- **WORK INSTRUCTIONS**
Retype the data exactly, from its first line to the line containing "joulukuu ’21 (43, 1938)", including both, and skip any picture.

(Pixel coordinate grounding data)
--------------------
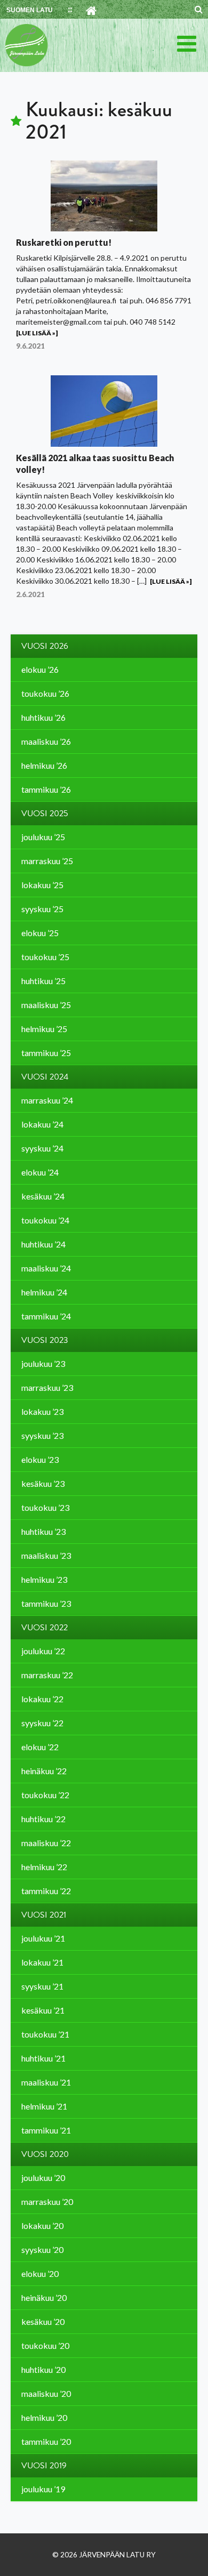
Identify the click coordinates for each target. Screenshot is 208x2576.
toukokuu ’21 (45, 2034)
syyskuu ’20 (42, 2249)
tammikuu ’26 (46, 789)
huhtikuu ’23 (43, 1531)
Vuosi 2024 (44, 1076)
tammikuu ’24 (46, 1316)
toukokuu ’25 (45, 957)
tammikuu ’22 (46, 1891)
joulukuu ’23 (43, 1363)
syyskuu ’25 (42, 909)
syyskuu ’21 (42, 1986)
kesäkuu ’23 (43, 1483)
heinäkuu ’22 (44, 1771)
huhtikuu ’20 (43, 2369)
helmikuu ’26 (44, 765)
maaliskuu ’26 (46, 741)
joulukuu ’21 (43, 1938)
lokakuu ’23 (42, 1411)
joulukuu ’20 (43, 2177)
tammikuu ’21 (46, 2130)
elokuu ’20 (40, 2273)
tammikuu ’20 (46, 2441)
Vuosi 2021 (43, 1915)
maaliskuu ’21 (46, 2082)
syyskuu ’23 (42, 1435)
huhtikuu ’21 (43, 2058)
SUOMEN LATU (29, 10)
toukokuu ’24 (45, 1220)
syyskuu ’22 (42, 1723)
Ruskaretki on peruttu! (63, 242)
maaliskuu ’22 (46, 1843)
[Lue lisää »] (37, 333)
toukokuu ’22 (45, 1795)
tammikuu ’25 (46, 1053)
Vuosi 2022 (44, 1627)
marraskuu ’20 (47, 2201)
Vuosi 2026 (44, 646)
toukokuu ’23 (45, 1507)
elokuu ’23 (40, 1459)
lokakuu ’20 (42, 2225)
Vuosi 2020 (45, 2154)
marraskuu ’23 (47, 1387)
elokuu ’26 (40, 669)
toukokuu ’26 (45, 693)
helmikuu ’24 (44, 1292)
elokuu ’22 (40, 1747)
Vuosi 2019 (44, 2465)
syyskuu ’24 (42, 1148)
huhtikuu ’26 (43, 717)
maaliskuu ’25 (46, 1005)
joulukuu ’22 (43, 1651)
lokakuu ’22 (42, 1699)
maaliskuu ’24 (46, 1268)
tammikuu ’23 (46, 1603)
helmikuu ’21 (44, 2106)
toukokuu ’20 (45, 2345)
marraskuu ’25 (47, 861)
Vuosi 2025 (44, 813)
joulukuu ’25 (43, 837)
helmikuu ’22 (44, 1867)
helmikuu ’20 (44, 2417)
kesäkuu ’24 (43, 1196)
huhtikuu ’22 (43, 1819)
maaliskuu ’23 (46, 1555)
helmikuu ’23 (44, 1579)
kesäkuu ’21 (43, 2010)
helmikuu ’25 (44, 1029)
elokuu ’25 (40, 933)
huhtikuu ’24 (43, 1244)
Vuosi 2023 (44, 1340)
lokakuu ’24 (42, 1124)
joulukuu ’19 (43, 2489)
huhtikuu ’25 (43, 981)
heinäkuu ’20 (44, 2297)
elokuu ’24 (40, 1172)
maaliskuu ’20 (46, 2393)
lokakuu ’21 (42, 1962)
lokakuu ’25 (42, 885)
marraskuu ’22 (47, 1675)
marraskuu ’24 (47, 1100)
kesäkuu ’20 (43, 2321)
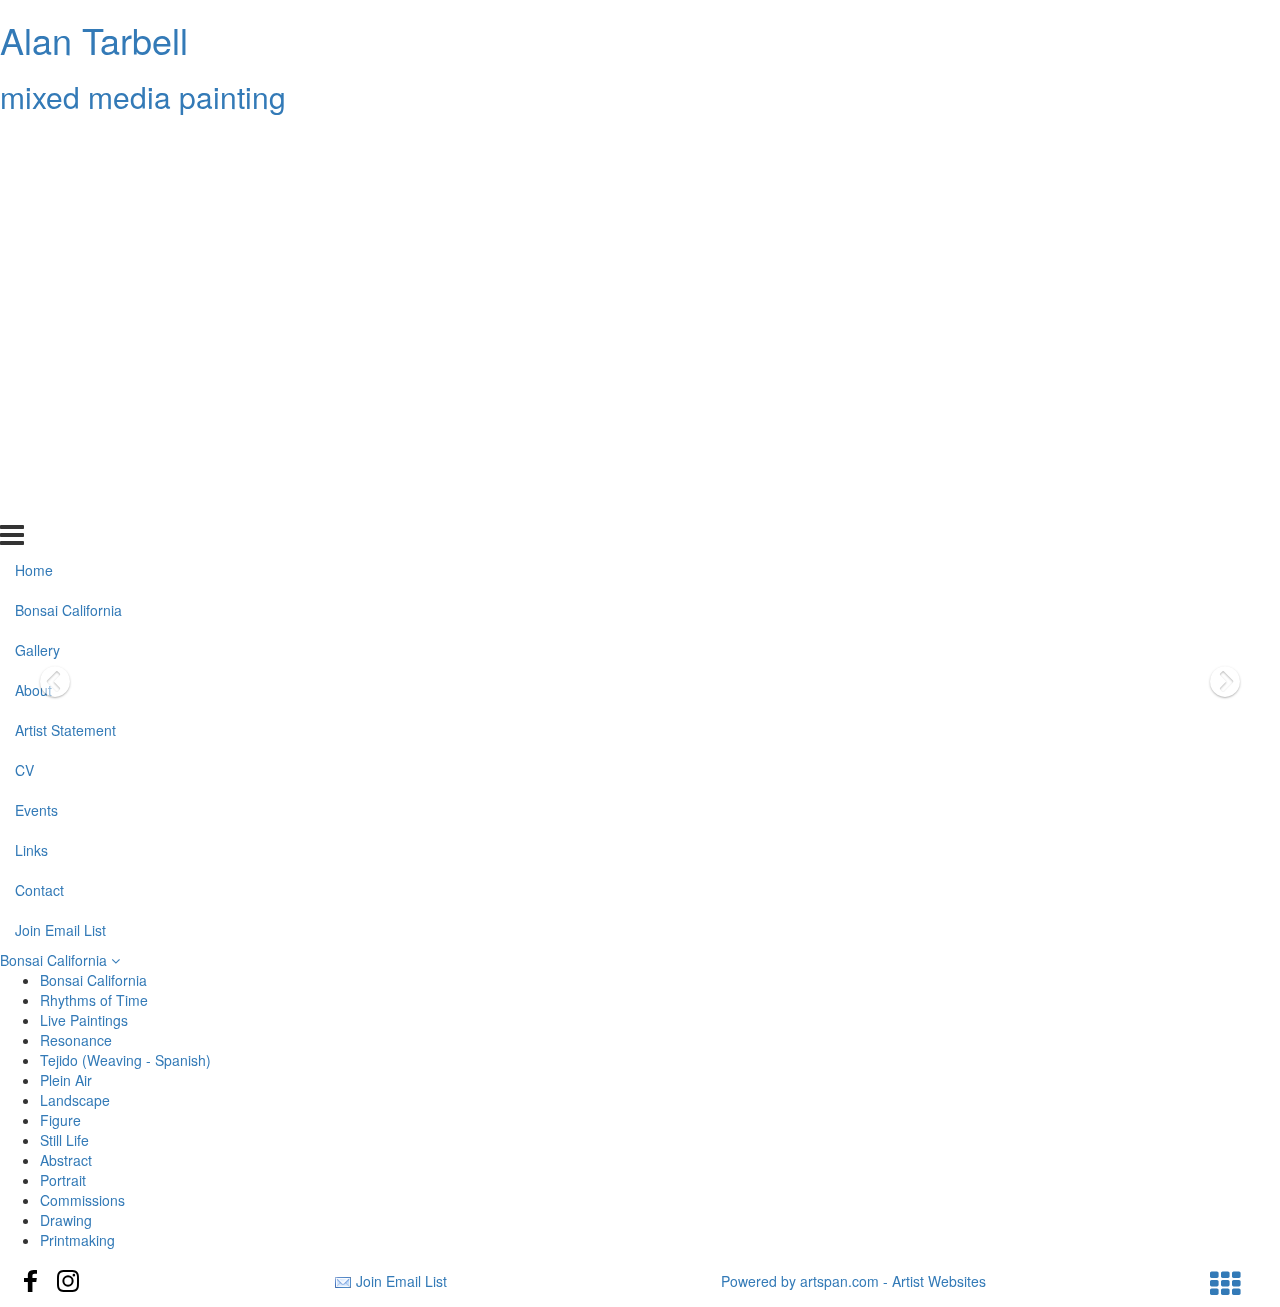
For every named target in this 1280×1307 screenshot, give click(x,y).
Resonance (76, 1040)
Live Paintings (84, 1020)
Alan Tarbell (94, 39)
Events (36, 383)
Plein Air (66, 1080)
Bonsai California (68, 183)
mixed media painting (143, 96)
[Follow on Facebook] (31, 1281)
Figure (60, 1120)
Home (34, 143)
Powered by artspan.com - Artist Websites (853, 1281)
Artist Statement (65, 303)
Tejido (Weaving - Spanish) (125, 1060)
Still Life (64, 1140)
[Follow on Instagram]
--------------------
- **THE ANSWER**
Identify the click coordinates for each target. Screenshot is 208x2576.
toukokuu ’21 (45, 2034)
syyskuu ’20 (42, 2249)
tammikuu ’26 (46, 789)
huhtikuu ’23 (43, 1531)
Vuosi 2024 (44, 1076)
tammikuu ’24 (46, 1316)
toukokuu ’25 (45, 957)
tammikuu ’22 (46, 1891)
joulukuu ’23 (43, 1363)
syyskuu ’25 (42, 909)
syyskuu ’21 (42, 1986)
kesäkuu ’23 (43, 1483)
heinäkuu ’22 (44, 1771)
huhtikuu ’20 (43, 2369)
helmikuu ’26 (44, 765)
maaliskuu ’26 (46, 741)
joulukuu ’21 (43, 1938)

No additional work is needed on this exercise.